There are plenty of good tool lists in the old woodworking manuals. Try Modern Cabinet Work by Wells & Hooper (modern in this case being the early 1900's). None of the lists you'll find will delight those who thrive on redundancy -- several smoothers, many sets of chisels, lots and lots of saws whose conformation and function are either identical or so close as to be essentially meaningless.
One can reconcile these lists with their own purchasing habits, philosophy, etc. or ignore them altogether.
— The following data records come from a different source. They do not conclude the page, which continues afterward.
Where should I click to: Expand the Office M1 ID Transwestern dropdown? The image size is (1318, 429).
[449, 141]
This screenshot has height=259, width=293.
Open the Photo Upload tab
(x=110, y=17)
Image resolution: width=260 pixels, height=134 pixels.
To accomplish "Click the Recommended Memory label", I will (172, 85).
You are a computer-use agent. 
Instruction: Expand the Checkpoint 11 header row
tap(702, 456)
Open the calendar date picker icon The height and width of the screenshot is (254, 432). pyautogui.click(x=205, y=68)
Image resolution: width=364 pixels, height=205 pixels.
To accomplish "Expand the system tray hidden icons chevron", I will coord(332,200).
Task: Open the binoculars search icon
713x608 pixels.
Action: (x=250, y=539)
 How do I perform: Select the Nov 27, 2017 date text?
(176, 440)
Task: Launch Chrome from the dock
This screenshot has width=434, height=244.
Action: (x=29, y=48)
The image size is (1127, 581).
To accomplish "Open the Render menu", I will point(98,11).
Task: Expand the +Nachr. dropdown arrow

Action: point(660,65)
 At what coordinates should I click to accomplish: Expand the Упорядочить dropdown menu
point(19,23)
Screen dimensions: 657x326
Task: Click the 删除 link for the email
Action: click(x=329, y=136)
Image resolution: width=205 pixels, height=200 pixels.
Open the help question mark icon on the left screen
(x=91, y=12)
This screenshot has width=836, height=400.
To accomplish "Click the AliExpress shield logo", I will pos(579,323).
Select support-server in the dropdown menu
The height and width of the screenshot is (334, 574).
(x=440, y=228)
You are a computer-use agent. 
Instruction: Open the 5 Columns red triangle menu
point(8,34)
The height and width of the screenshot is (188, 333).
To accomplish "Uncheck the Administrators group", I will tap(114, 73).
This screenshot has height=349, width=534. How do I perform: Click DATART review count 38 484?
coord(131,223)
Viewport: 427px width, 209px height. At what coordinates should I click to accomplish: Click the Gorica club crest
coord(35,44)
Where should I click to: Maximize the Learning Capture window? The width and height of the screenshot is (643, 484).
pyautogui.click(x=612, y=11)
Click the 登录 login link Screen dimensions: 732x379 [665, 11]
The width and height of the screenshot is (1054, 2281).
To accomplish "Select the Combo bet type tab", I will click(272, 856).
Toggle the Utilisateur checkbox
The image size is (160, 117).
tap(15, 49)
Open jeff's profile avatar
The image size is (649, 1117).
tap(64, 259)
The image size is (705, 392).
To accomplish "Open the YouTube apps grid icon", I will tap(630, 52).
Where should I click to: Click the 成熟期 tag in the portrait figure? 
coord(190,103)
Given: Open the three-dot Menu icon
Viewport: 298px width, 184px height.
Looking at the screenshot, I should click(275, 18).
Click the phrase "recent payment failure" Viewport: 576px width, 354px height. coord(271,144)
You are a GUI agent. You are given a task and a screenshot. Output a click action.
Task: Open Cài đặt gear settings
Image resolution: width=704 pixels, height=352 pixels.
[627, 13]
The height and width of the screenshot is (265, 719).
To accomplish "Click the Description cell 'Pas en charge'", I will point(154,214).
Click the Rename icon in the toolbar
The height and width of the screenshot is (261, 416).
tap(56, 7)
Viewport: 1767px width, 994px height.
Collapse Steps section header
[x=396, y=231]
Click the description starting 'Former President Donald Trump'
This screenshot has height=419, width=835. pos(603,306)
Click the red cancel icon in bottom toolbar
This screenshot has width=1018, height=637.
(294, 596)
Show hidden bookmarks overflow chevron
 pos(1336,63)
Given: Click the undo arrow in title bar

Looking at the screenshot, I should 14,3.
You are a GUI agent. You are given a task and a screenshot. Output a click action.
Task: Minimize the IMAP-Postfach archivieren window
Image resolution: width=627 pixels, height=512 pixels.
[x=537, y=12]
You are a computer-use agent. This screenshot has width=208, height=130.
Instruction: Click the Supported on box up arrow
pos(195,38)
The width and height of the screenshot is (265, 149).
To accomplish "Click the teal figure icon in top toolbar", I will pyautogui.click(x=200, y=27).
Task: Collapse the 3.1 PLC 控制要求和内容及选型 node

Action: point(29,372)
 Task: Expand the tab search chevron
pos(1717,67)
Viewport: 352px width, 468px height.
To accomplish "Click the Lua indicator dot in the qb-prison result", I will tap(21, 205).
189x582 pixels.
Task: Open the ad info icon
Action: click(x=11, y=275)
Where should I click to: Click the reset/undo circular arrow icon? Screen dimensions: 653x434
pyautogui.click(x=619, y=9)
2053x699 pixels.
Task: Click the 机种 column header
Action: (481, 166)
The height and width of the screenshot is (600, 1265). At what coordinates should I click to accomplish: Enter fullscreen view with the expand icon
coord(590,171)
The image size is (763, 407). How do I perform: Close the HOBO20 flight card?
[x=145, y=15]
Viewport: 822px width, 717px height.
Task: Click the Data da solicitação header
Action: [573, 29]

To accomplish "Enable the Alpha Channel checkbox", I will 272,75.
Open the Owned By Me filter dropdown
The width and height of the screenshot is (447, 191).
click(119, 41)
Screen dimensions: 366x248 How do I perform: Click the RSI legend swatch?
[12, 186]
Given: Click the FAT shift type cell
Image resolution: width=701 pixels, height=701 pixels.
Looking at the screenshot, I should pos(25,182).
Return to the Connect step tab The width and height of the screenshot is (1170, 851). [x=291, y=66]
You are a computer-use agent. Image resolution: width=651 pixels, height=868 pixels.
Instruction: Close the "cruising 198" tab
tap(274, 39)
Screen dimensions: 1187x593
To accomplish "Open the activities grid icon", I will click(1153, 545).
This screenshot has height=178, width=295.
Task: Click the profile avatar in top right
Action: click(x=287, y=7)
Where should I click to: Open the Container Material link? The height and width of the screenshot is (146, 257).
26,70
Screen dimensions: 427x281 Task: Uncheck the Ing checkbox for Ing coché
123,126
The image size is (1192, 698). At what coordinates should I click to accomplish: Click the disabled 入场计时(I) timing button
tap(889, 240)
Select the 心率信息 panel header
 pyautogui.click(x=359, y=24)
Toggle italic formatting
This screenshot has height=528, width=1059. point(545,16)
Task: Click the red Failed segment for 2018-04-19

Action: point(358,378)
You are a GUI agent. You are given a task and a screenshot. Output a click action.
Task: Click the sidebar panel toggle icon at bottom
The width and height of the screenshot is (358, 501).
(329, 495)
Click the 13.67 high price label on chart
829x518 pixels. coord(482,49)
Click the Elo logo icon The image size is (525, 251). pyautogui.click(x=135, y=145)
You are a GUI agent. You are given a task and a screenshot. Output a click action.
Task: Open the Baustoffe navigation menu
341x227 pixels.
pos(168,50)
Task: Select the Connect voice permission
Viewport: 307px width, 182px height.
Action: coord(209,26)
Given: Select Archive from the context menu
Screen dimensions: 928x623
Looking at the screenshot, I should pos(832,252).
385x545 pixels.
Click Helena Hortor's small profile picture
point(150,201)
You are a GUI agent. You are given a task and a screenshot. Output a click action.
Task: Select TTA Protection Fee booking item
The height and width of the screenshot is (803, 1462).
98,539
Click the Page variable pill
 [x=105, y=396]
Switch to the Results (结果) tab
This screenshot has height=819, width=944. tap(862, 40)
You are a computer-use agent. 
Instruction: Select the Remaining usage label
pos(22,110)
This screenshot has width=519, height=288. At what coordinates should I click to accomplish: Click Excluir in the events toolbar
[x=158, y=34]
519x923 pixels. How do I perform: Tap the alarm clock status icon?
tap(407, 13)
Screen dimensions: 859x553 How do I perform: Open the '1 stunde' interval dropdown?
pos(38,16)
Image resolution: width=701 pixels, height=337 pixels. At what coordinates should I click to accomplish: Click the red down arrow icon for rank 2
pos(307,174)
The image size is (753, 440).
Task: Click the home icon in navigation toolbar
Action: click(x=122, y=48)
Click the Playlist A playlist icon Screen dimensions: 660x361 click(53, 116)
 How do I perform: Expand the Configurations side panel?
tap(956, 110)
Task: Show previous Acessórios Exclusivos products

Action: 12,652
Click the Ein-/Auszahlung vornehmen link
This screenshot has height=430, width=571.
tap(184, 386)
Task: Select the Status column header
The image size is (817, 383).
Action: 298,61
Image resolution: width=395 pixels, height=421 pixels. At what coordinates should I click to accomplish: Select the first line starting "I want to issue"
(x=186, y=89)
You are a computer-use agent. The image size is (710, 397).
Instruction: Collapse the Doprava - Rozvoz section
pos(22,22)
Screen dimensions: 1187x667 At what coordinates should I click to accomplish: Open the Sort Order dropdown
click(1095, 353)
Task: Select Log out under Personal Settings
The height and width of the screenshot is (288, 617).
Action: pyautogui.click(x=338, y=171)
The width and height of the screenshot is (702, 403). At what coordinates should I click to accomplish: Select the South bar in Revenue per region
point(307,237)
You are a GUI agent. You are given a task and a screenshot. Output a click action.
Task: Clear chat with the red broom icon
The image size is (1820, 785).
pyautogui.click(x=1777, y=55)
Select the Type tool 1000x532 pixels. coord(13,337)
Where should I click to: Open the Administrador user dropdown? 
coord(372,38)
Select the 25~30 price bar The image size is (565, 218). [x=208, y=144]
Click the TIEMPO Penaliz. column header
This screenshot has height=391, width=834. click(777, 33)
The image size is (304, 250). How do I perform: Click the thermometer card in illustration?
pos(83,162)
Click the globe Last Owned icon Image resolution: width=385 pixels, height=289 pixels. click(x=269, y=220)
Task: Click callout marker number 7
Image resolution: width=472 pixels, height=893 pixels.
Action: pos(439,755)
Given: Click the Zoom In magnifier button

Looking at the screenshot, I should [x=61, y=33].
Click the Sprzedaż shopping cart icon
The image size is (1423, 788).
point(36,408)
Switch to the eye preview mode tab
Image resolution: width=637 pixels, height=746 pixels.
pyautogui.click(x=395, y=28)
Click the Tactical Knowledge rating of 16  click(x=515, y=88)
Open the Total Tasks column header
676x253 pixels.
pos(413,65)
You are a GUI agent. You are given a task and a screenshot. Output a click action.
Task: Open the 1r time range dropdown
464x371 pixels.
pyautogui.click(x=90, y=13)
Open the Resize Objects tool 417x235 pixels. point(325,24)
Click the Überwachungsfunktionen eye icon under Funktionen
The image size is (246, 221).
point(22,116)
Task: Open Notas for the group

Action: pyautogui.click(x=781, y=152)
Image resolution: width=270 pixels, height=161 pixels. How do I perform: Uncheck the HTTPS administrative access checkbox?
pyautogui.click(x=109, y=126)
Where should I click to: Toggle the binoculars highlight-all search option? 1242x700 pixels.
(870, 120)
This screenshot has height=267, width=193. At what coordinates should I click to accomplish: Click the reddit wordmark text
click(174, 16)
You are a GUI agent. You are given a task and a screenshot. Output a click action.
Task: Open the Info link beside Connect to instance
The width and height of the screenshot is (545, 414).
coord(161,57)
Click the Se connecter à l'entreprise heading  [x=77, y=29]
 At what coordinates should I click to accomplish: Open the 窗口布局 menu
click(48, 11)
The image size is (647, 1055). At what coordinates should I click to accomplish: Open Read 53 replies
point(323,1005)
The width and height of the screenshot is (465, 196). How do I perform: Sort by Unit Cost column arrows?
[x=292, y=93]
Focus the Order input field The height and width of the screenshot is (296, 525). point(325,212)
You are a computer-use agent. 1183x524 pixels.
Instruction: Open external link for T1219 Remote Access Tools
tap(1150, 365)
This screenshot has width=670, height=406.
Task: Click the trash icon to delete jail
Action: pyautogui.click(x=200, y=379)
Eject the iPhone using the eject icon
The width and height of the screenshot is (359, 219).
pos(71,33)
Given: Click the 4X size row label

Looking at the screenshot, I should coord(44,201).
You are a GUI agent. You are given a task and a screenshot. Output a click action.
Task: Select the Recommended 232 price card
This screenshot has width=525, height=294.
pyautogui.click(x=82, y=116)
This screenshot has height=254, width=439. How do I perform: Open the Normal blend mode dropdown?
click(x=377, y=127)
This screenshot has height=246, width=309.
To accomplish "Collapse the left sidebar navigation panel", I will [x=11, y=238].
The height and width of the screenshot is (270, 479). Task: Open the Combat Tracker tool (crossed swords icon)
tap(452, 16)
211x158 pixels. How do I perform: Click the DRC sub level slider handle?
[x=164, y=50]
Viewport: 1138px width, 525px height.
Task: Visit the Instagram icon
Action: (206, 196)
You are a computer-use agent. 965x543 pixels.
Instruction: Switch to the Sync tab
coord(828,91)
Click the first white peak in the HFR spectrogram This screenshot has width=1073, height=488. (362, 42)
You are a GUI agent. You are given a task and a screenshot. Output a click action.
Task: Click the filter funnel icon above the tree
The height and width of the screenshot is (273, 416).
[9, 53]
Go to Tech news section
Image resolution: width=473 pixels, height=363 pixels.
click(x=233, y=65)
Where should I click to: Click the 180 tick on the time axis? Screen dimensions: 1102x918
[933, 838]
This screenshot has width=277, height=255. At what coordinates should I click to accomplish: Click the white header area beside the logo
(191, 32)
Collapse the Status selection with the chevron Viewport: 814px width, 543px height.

To be clear, these lists are found in woodworking manuals and not collector's guides. If you assembled the kit of tools recommended in these books you presumably would have everything you need to build, but not necessarily embellish, furniture -- carving kit and moulding planes are not covered in the basic kit of tools but in the chapters on carving and making mouldings if the book includes this information. A kit for a joiner might vary slightly - especially somebody heavily involved in making windows, doors, and stairs.
There really is no mystery here and any quibbles, minor (or should be). Assembling a kit of tools for making furniture is not a process imbued with a lot of whimsy, no matter how much somebody wishes it were so.
If buying tools scratches some other itch beyond what you need to build the projects you have in mind, then it's a matter of something else, essentially inexplicable taste, "I like chocolate and you like vanilla." You'll find no shortage of people on woodworking forums ready to enable and encourage this sort of thing. There's nothing necessarily wrong with it, people 'collect' lots of things.
Speaking for myself and my own situation, if I decided to collect plumber's tools I fear somebody in my family would expect me to fix a leaking pipe someday. They would be sorely disappointed! Mere ownership of the tools does not a plumber make.